2. Shell plc (NYSE:SHEL)
Stock Upside Potential: 24.61%
Year to Date Gain: 13.61%
Number of Hedge Fund Holders: 45
Shell PLC (NYSE:SHEL) is one of the best oil stocks to buy now amid the US-Iran Conflict. On May 20, QatarEnergy acquired stakes in three offshore exploration blocks in Uruguay from a Shell PLC (NYSE:SHEL) subsidiary, marking its first entry into the country’s upstream sector. Shell remains a key operator, holding majority interests in blocks OFF‑2 and OFF‑7, and a significant stake in block OFF‑4. The deal reinforces Shell’s role as a strategic partner for QatarEnergy in South America, expanding collaboration beyond existing projects in Qatar and other regions.
On May 18, analysts at HSBC upgraded Shell PLC to a Buy from a Hold, impressed by improved cash generation and stronger-than-expected earnings momentum.
The research firm expects Shell PLC to deliver improved medium-term production as it capitalizes on its recent acquisition of ARC Resources. The acquisition is poised to add about 370,000 barrels of oil per day of production and 2 billion barrels of proved and probable reserves. Enhanced production is expected to lift the company’s growth rate to around 4% annually through 2030.

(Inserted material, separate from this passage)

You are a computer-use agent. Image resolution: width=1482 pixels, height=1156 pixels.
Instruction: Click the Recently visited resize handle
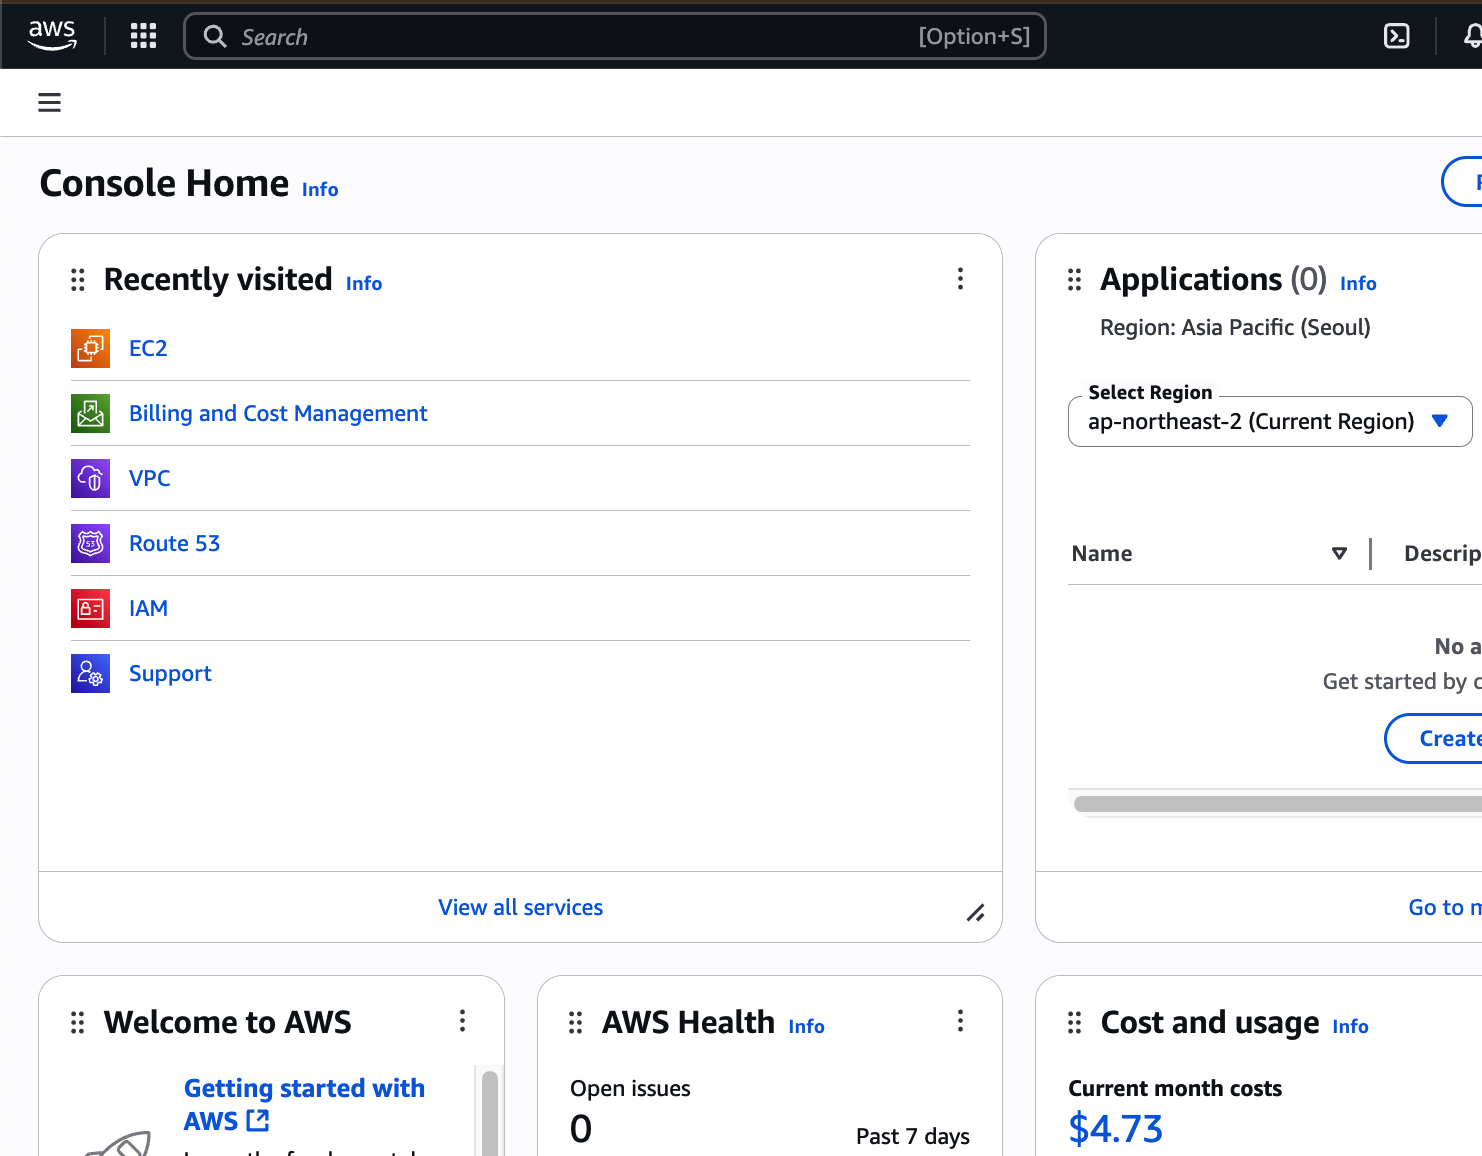975,912
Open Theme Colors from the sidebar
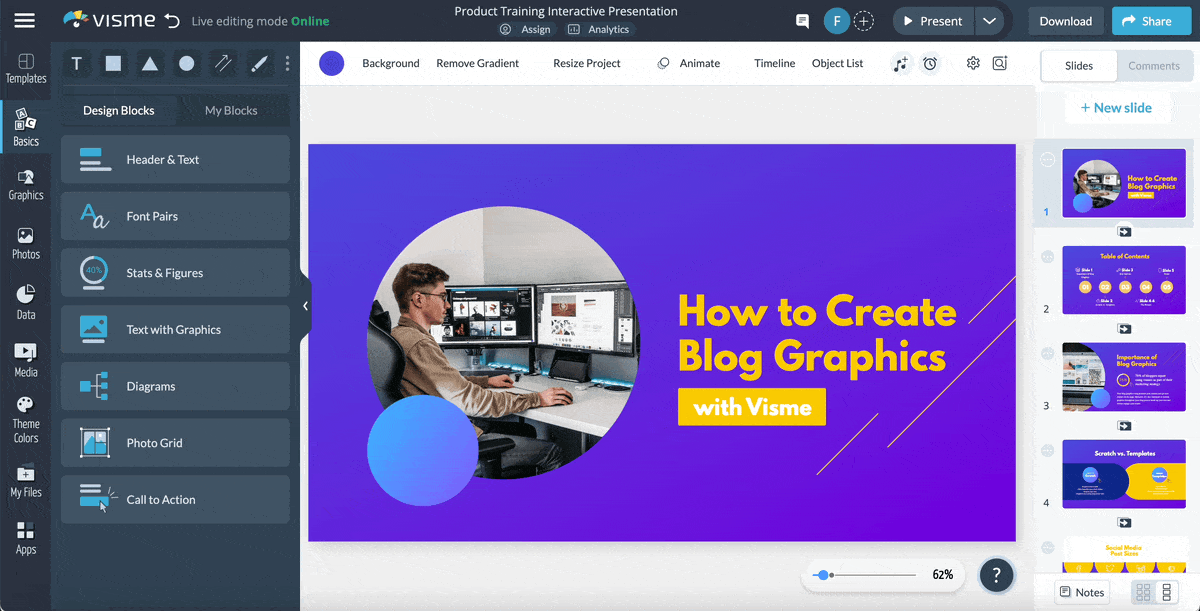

While Shell PLC did trim its quarterly share buyback to $3 billion from $3.5 billion. It is poised to redirect the $500 million balance towards the balance sheet and partly offset an unexpected 5% increase in the dividend. HSBC expects the buyback to revert to $3.5 billion in the first quarter of 2027.
Shell PLC (NYSE:SHEL) is a global integrated energy company that operates across the entire oil and gas value chain, from finding and extracting crude oil to refining it into everyday products and distributing them to consumers.
1. Devon Energy Corporation (NYSE:DVN)
Stock Upside Potential: 28.59%
Year to Date Gain: 24.69%
Number of Hedge Fund Holders: 58
Devon Energy Corporation (NYSE:DVN) is one of the best oil stocks to buy now amid the US-Iran Conflict. On May 21, Devon Energy Corporation (NYSE:DVN) completed the acquisition of 16,300 net undeveloped acres through a U.S. government federal lease sale in the core of the Delaware Basin in Lea and Eddy Counties.
The $2.6 billion sale is poised to bolster the company’s Delaware Basin positions and further extend inventory life. Devon Energy Corporation is to fund the acquisition with cash on hand while maintaining a strong credit profile.
The deal will add 400 net locations, normalized to 2-mile laterals, with strong well economics expected. The new position will also result in high net revenue interest, given that Federal leases carry 87.5% net revenue interest with 19-year terms across all depths.
The acquisition comes on the heels of the company announcing a series of capital return actions following the completion of all stock mergers with Coterra Energy. The board has already approved an $8 billion share repurchase representing 15% of the current market capitalization. It has also approved a $ 0.320-per-share dividend, a 33% quarter-over-quarter increase.
Devon Energy Corporation (NYSE:DVN) is an independent oil and gas company that explores for, develops, and produces crude oil, natural gas, and natural gas liquids. Operating entirely within the United States, its primary assets are concentrated in major resource basins, with a significant footprint in the prolific Delaware Basin.